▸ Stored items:
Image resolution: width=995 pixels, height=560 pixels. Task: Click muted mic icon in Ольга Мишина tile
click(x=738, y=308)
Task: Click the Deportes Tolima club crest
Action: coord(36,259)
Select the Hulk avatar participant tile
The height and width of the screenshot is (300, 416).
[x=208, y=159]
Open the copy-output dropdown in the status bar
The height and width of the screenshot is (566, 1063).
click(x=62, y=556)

▸ What you should do: Take each record above and return it verbatim.

▸ Exercise output:
Image resolution: width=995 pixels, height=560 pixels. Task: Click muted mic icon in Ольга Мишина tile
click(x=738, y=308)
Task: Click the Deportes Tolima club crest
Action: coord(36,259)
Select the Hulk avatar participant tile
The height and width of the screenshot is (300, 416).
[x=208, y=159]
Open the copy-output dropdown in the status bar
The height and width of the screenshot is (566, 1063).
click(x=62, y=556)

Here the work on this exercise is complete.